If it wasn’t for his reluctance to leave his mother behind, Mariwan would have migrated a long time ago, because he sees no future for youths like himself in his village.
With the COVID-19 outbreak, unemployment and home confinement have once again reignited the thought of migrating in Mariwan’s head.
“Due to unemployment, we left our village for the city, and there, the Coronavirus took all from us. That’s why I keep thinking about migrating, but my mother’s love has prevented me,” said Mariwan Hama-Gharib from the Kaka’i village of Ali-Saray in Daquq district.

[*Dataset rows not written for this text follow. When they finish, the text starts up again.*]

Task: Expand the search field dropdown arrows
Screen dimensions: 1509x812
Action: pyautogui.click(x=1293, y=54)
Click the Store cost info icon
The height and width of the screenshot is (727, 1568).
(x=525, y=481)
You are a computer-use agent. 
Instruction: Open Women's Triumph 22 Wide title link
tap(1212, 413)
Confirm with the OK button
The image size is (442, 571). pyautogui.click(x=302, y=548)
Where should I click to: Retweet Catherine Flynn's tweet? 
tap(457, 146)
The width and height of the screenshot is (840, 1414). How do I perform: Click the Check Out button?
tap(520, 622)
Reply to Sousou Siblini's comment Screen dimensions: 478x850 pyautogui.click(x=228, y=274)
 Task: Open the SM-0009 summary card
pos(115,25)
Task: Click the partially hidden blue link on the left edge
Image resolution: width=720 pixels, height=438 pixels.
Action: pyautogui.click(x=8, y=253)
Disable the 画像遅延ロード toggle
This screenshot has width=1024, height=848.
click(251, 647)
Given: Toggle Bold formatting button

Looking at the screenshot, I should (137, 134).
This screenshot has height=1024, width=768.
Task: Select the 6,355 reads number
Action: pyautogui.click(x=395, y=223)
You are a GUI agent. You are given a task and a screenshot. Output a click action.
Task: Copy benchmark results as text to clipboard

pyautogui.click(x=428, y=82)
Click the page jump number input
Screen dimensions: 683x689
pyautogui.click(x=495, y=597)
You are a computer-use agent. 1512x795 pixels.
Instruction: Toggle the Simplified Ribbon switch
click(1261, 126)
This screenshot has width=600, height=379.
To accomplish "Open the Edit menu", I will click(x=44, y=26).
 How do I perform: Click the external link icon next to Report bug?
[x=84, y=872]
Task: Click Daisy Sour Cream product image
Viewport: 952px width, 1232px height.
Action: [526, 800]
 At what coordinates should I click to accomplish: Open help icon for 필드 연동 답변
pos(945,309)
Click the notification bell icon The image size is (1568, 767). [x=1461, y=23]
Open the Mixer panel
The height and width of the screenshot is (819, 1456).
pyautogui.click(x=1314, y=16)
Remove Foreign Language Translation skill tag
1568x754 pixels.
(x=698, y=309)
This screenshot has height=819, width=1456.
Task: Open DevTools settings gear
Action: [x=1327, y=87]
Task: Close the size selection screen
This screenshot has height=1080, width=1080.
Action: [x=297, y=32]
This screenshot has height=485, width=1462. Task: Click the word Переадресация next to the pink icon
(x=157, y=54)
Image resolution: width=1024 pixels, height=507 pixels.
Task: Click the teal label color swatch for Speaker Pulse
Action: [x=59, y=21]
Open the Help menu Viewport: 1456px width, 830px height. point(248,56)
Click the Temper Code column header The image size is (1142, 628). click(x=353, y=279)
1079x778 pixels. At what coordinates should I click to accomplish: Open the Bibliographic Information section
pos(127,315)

There isn’t any job for us, and as we are in home confinement, it feels like being in prison at home
“There isn’t any job for us, and as we are in home confinement, it feels like being in prison at home.”
Mariwan mentions the attacks by ISIS and the deterioration of security which have caused the displacement of a large number of people. “For us, the Kaka’is, life has been difficult, and not only in times of the Coronavirus, but even before that as well.”
But despite it all, Mariwan and other Kaka’i youths have been following health instructions to prevent the further spread of the virus.
Mariwan has suggestions for the government in helping rebuild their villages, among them providing loans for small projects, and subsidies for agriculture and farming as incentive.
“Opening a sport centre and libraries are among the many things that can be done for Kaka’i youths,” he says, and that a cultural centre at the least should be established, so that the youths can learn about their religion.
The preventive measures taken by the authorities against the spread of the Coronavirus have had a much bigger negative impact in rural areas as they lack basic services like electricity, access to health services and internet connection.
Our patience runs out
23-year-old Haisam Yusif Muhammad says: “Our patience runs out; sometimes we get bored sitting at home. But we have nowhere to go, that’s why the youths gather in front of my shop and chat.”
Haisam has a small shop in the Zanqir village, which he had to close during the lockdown period.
He told KirkukNow: “There are no jobs left due to the Coronavirus; we can’t even travel to Daquq to seek a job.”
Iraq was already in a prolonged financial crisis before the pandemic, which slowed down the economy even more.
Sarmad Rasheed (29), a resident of the Kaka’i village of Topzawa, is a teacher, he was compelled to open a barber shop because the Kurdistan Regional Government has been paying them their salaries once in two months and with a reduction.
“I opened the shop four years ago, both to earn a living and to spend time.”
He adds: “Unlike in the urban centres, work is slow in the village, and it has become even slower due to the Coronavirus; earning a living has become very difficult these days.”
Schools have not opened yet this year due to the pandemic. The KRG has plans to let all schools, except for 12th graders, give online lessons.
“There are people who can’t even afford paying for a haircut; employment is high, people hang around in front of my shop to chat until the evenings,” said Sarmad Rasheed.
There are more than 70 youths living in the three Kaka’i villages Zanqir, Ali-Saray and Topzawa.
When faced with financial difficulties, the youth used to have two choices: either migrate or join one of the security forces of the KRG or the Federal Government.